Sri Lankan Media Faces Harassment

As violence escalates in Sri Lanka, so does the number of daily casualties. The situation is far from easy for journalists covering the armed conflict. Since it resumed in 2006, the threats to the media in Sri Lanka have increased dramatically.

Dozens have died in fresh clashes between Sri Lankan troops and rebels in recent days

Dozens have died in fresh clashes between Sri Lankan troops and rebels in recent days

Some journalists have received death threats; others have been tortured, harassed, intimidated and detained arbitrarily.

Rachel Cohen from the International Federation of Journalists says the situation is “alarming”: In the last few months we have seen a number of cases of harassment of journalists in Sri Lanka. These range from verbal abuse to detention.”

The number of victims of unlawful killings, especially in the northern Jaffna peninsula, has also risen, says Sunanda Deshapriya from the Free Media Movement in Colombo: “In the last two years, we have seen 11 journalists and media workers killed. Every month, a number of them are assaulted. Out of these 11, 10 were of Tamil origin.”

Security forces involvement

Rights group say that, in many cases, the local police and security forces are directly responsible for the abuses against journalists.

“There was on harassment on Jan. 23 by members of the police and the Civil Defence Committees (CDCs),” explained Rachel Cohen from the International Federation of Journalists.

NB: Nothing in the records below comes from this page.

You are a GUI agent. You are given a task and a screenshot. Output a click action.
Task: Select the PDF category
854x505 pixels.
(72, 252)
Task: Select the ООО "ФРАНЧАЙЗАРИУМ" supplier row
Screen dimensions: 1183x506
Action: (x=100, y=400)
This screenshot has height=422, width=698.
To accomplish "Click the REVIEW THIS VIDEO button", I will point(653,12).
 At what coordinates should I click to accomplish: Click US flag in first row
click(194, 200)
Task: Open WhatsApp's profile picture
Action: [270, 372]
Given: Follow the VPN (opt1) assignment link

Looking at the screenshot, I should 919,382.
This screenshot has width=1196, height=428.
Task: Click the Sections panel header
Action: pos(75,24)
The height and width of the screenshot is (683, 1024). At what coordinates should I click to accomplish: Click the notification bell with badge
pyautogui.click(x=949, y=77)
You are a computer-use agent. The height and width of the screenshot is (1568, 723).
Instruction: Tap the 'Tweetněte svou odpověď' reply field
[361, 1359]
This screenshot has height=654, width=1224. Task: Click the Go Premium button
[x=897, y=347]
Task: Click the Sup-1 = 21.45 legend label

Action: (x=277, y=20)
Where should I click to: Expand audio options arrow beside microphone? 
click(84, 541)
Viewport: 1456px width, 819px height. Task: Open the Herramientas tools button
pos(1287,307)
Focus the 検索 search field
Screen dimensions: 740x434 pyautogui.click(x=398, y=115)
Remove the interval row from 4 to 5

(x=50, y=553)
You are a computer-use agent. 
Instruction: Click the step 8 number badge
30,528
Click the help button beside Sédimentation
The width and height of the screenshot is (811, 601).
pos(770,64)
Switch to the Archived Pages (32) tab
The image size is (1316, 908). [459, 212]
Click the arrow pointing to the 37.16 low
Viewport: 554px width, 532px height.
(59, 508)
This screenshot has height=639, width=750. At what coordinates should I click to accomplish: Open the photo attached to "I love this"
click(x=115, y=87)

“So both are involved and it seems like in some of the cases the CDC identifies the journalist and then the harassment is done by the police.”

Increased censorship

The government pulled out of a 2002 ceasefire agreement with the Tamil Tiger rebels last month.

With the collapse of the truce, attempts to censor the media have increased.

Recently, Defence Secretary Gotabhaya Rajapaksa openly expressed his support for press censorship and harsh punishments for critical reporting about the military.

Limited access

As Deshapriya explains, gaining access to conflict zones has become virtually impossible for journalists:

“There is an ideology propagated by the government that either ‘you are with us or you are with the terrorists’ so there is virtually no space for critical reporting.”

Earlier this month, the Paris-based media rights group Reporters without Borders listed Sri Lanka as one of the worst places for journalists and media freedom in the world.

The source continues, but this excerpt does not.